Foundational supports a wide range of Java data frameworks, including:
Hibernate ORM — entity classes annotated with
@Entity,@Table, and@Column
Spring Data JPA — repository and entity definitions managed through the Spring ecosystem
MyBatis — XML mapper files and annotated mapper interfaces that define SQL queries and column mappings
JDBC — raw SQL strings embedded in Java code, analyzed for column-level read and write operations
jOOQ and QueryDSL — typesafe query builder frameworks that define SQL programmatically in Java
Other JPA providers and custom frameworks — Foundational's code engine is designed to handle a broad range of Java data access patterns, including in-house frameworks and less common ORMs
Multi-step extraction process
Foundational uses a multi-step process to track data:
Identify relevant files: Foundational scans accessible repositories to locate Java files that define database schemas. It uses heuristics to detect entity classes, mapper files, and embedded SQL strings across supported frameworks. For example:
@Entity @Table(name = "orders") public class Order { @Id @GeneratedValue(strategy = GenerationType.IDENTITY) private Long id; @Column(name = "customer_id") private Long customerId; @Column(name = "total_amount") private BigDecimal totalAmount; @Column(name = "status") private String status; }Parse annotations and extract schema: Foundational parses Java source files using static analysis. It reads class-level and field-level annotations to extract table names, column names and types, primary and foreign key relationships (
@Id,@JoinColumn,@ManyToOne,@OneToMany), and inheritance structures (@MappedSuperclass).
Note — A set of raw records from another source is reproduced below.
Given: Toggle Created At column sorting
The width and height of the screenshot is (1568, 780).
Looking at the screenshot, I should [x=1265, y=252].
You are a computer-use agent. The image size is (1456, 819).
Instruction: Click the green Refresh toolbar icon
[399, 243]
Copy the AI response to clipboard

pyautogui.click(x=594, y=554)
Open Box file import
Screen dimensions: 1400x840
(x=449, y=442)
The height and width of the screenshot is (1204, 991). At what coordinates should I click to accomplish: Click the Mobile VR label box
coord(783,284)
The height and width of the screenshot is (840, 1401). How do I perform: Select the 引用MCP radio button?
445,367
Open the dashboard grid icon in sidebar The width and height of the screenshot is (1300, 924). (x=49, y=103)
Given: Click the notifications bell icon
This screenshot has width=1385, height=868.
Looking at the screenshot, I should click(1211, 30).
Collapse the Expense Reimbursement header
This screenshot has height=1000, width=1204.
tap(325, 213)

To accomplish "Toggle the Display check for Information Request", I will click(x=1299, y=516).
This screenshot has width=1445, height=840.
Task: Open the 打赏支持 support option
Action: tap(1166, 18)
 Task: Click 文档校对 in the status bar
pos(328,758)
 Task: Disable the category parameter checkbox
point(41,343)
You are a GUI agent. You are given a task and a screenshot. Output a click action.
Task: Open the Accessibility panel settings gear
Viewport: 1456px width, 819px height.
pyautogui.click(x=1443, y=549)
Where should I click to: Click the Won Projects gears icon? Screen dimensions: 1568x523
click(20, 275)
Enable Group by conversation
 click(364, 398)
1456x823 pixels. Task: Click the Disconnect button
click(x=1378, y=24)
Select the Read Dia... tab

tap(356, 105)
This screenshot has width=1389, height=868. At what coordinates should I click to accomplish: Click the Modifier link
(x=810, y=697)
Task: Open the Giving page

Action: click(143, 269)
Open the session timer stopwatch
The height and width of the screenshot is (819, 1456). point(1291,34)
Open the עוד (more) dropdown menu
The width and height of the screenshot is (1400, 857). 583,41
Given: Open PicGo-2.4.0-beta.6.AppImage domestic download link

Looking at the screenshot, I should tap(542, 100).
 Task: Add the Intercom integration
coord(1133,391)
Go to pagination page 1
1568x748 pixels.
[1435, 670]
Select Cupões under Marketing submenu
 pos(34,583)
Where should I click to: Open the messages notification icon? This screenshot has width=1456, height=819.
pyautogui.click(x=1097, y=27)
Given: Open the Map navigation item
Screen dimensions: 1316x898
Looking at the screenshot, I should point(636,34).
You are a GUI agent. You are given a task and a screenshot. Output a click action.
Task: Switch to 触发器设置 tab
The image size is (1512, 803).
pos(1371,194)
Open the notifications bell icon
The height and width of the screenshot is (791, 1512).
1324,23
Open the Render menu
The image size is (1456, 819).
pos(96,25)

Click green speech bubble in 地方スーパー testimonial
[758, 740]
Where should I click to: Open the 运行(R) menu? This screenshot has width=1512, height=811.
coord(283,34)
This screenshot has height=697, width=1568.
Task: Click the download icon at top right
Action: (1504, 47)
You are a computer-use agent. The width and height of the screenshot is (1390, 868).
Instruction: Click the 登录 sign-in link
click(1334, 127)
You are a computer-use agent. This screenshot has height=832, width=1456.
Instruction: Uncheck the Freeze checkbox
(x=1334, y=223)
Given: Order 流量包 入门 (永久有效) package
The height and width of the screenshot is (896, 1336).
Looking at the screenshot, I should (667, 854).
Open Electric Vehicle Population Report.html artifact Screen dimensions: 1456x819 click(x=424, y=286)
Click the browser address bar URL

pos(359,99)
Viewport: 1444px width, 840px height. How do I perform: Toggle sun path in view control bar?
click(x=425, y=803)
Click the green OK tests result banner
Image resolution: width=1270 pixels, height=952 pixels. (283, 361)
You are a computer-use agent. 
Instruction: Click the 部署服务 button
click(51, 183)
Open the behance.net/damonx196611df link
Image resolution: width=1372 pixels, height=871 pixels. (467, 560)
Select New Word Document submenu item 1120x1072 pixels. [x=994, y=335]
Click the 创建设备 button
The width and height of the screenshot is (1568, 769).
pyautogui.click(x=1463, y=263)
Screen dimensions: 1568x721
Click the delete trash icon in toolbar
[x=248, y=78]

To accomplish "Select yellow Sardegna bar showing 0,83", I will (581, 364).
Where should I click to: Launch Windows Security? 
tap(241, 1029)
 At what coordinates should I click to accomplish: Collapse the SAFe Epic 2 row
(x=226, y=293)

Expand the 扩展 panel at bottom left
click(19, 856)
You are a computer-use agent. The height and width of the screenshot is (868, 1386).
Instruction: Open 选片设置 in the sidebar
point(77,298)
When column names are not declared explicitly, Foundational applies the framework's default naming strategy — for example, converting camelCase field names to snake_case, as Hibernate does by default.
Analyze SQL and data flow: For MyBatis, JDBC, and other SQL-based access patterns, Foundational extracts lineage by analyzing SQL operations in mapper files and embedded query strings. It identifies which columns are read (SELECT), written (INSERT, UPDATE), and used for filtering or ordering. For example, this JDBC snippet:
String sql = "INSERT INTO reporting.order_summary (customer_id, total_amount) " + "SELECT customer_id, SUM(total_amount) " + "FROM orders " + "GROUP BY customer_id"; statement.execute(sql);Produces the following column-level lineage:
orders.customer_id → reporting.order_summary.customer_idorders.total_amount → reporting.order_summary.total_amount
Graph construction and linking: Because a single Java service rarely contains full schema context, Foundational merges code analysis results with schema definitions found elsewhere in your repositories or data systems. It resolves cross-module dependencies, handles wildcard references like
SELECT *using known schema context, and assembles the complete column-level lineage graph — tracing data from the Java-managed operational database through the warehouse, into transformations, and out to BI tools and downstream consumers.
Advantages of Foundational's approach
Foundational provides data teams with:
Early visibility: Shows how Java schema changes impact data flows during development, seamlessly integrated into your source control — GitHub, GitLab, Azure Repos, Bitbucket, and more.
Shift-left impact analysis: Detects breaking changes in open Pull Requests before they reach production, so downstream consumers can prepare in advance.
Broad Java framework coverage: Supports Hibernate, Spring Data JPA, MyBatis, JDBC, jOOQ, QueryDSL, and more — including embedded SQL and legacy code that runtime tools miss entirely.
Reduced breakages: Prevents dashboards, ML features, transformation pipelines, and reverse ETL syncs from breaking due to upstream Java schema changes.
Set up Java lineage in Foundational
Setup is seamless.
Connect the repositories that contain your Java application code. There is no need to manually annotate code, add instrumentation, or modify your application.
From there, the code engine automatically identifies Java data access patterns across supported frameworks, extracts schema and lineage, detects changes in Pull Requests, and evaluates downstream impact.